[Indian Unrest by Valentine Chirol]@TWC D-Link book
Indian Unrest

CHAPTER XIII
2/19

The white _swadeshi_ garments affected by Pandit Madan Mohan Malaviya, from the United Provinces--who opened the last meeting of the Indian National Congress at Lahore with a presidential address which lasted for two hours and a quarter, and wound up with an apology for its brevity on the ground that he had had no time to prepare it--testified, at any rate more loudly, to the sternness of his patriotic convictions than the equally _swadeshi_ homespun, cut at least in European fashion, of another "advanced" politician, Mr.Bhupendranath Bose, of Bengal.

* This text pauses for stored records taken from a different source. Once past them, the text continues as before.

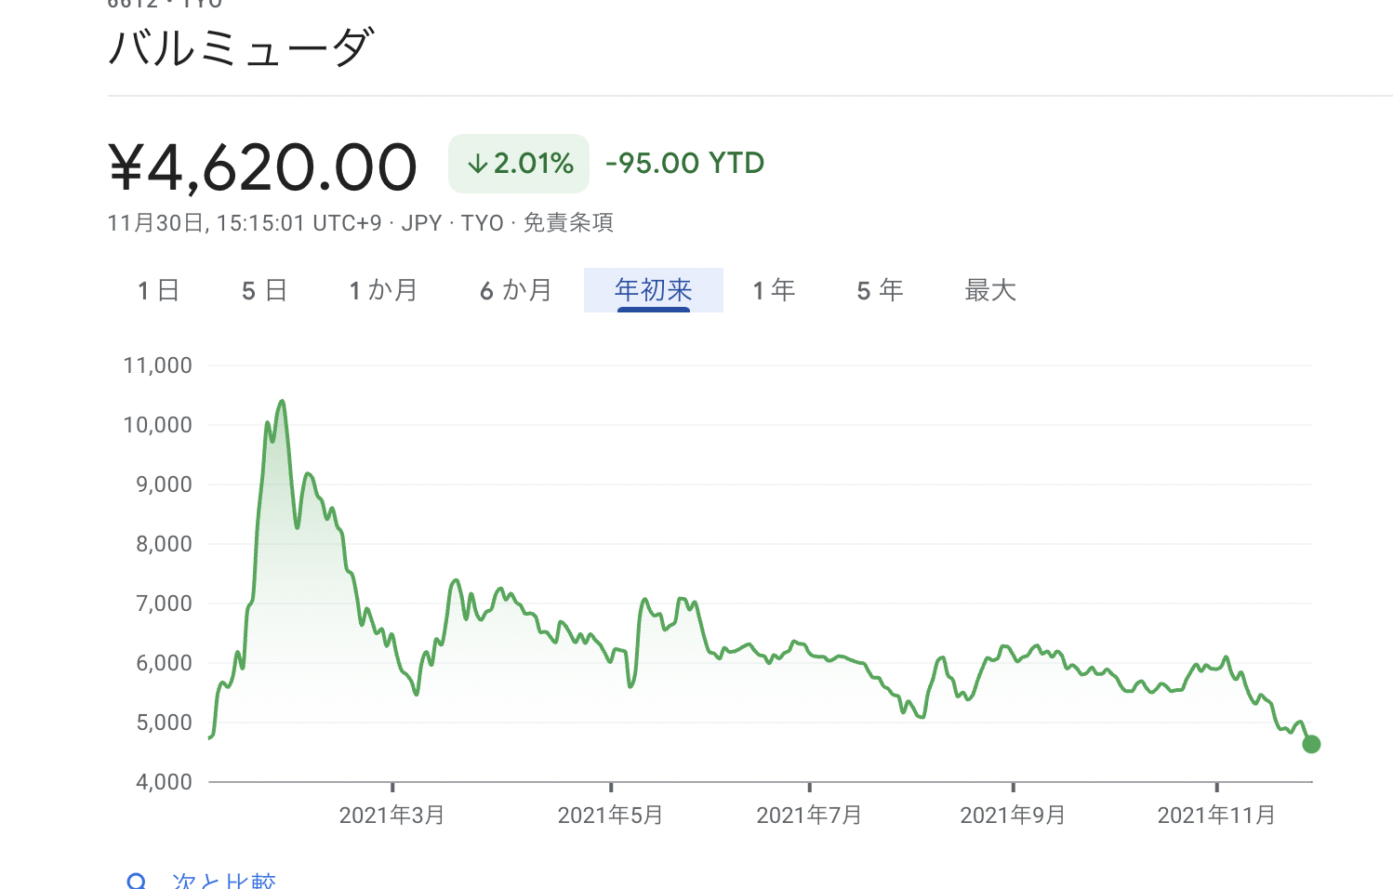Viewport: 1393px width, 889px height.
Task: Click the 2021年9月 axis marker
Action: coord(1013,816)
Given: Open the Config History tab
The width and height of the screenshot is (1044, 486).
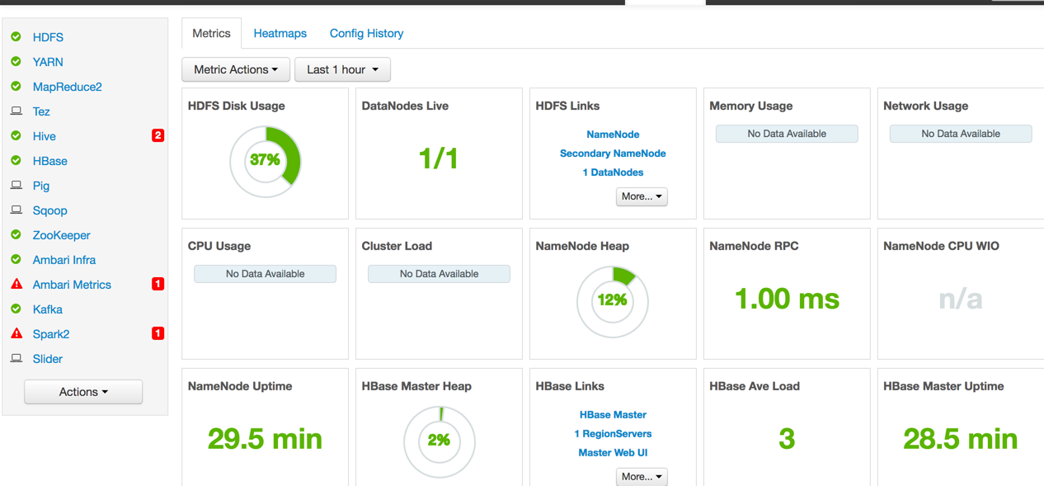Looking at the screenshot, I should click(366, 34).
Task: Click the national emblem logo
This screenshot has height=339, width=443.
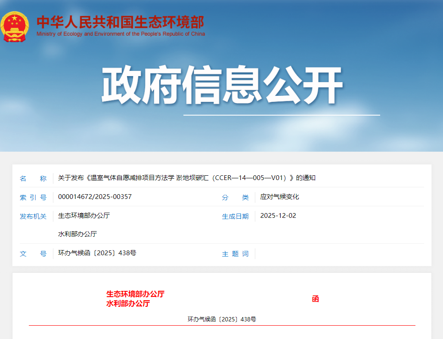Action: click(x=15, y=27)
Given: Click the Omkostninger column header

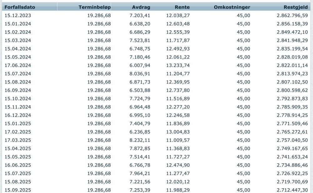Looking at the screenshot, I should [x=232, y=7].
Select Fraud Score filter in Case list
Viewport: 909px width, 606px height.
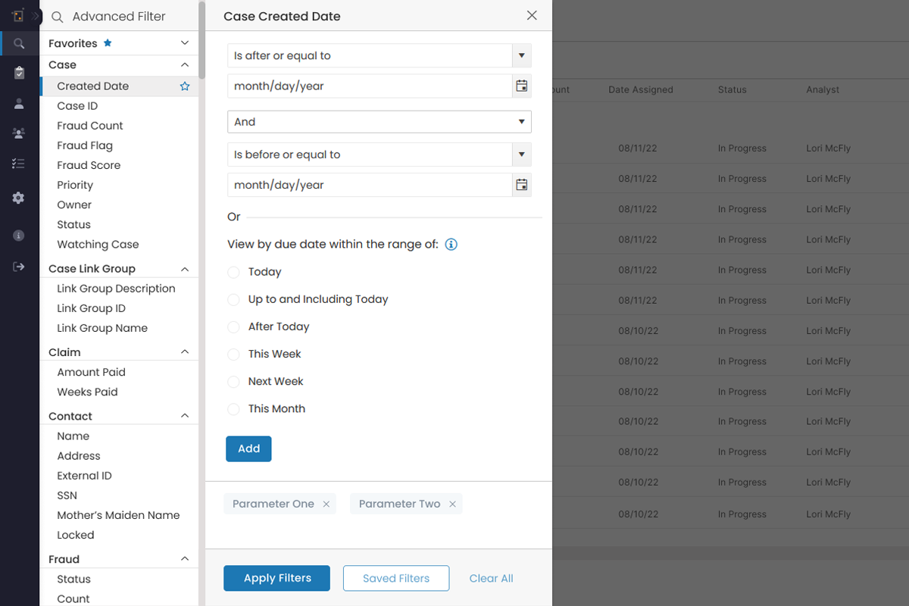click(89, 165)
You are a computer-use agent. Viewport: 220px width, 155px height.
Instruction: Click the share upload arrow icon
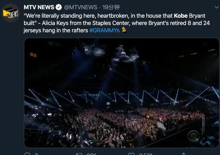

More worthy of attention was the keen, refined, and intellectual face of Mr.G.K.Gokhale, the Deccanee Brahman with the Mahratta cap, who, by education, belongs to the West quite as much as to the East, and, by birth, to the ruling caste of the last dominant race before the advent of the British _Raj_.
The red fez worn by the majority of Mahomedan members showed that their community had certainly not failed in this instance to secure the generous measure of representation which Lord Minto spontaneously promised to them three years ago at Simla.

The peculiar glazed black headdress of the Parsee and the silk kerchief of the Burman in turn indicated the racial catholicity of the assembly in which Sir Sassoon David, of Bombay, worthily represents, by his authority as a financier, the small Jewish community of India.
Nor were the different interests and classes, with two important exceptions, less adequately represented than the different races and creeds.

Besides the great territorial magnates, of whom I have already mentioned two or three by name, there were not a few other well-known representatives of the landed interests which, in a country like India where agriculture is still the greatest of all national industries, have a special claim to respectful hearing, even though they have hitherto for the most part held aloof from the fashionable methods of political agitation.

There was indeed a good deal of disappointment among the urban professional classes, in whose eyes a Western education--or rather education on what are, often quite erroneously, conceived to be Western lines--should apparently constitute the one indispensable qualification for public life.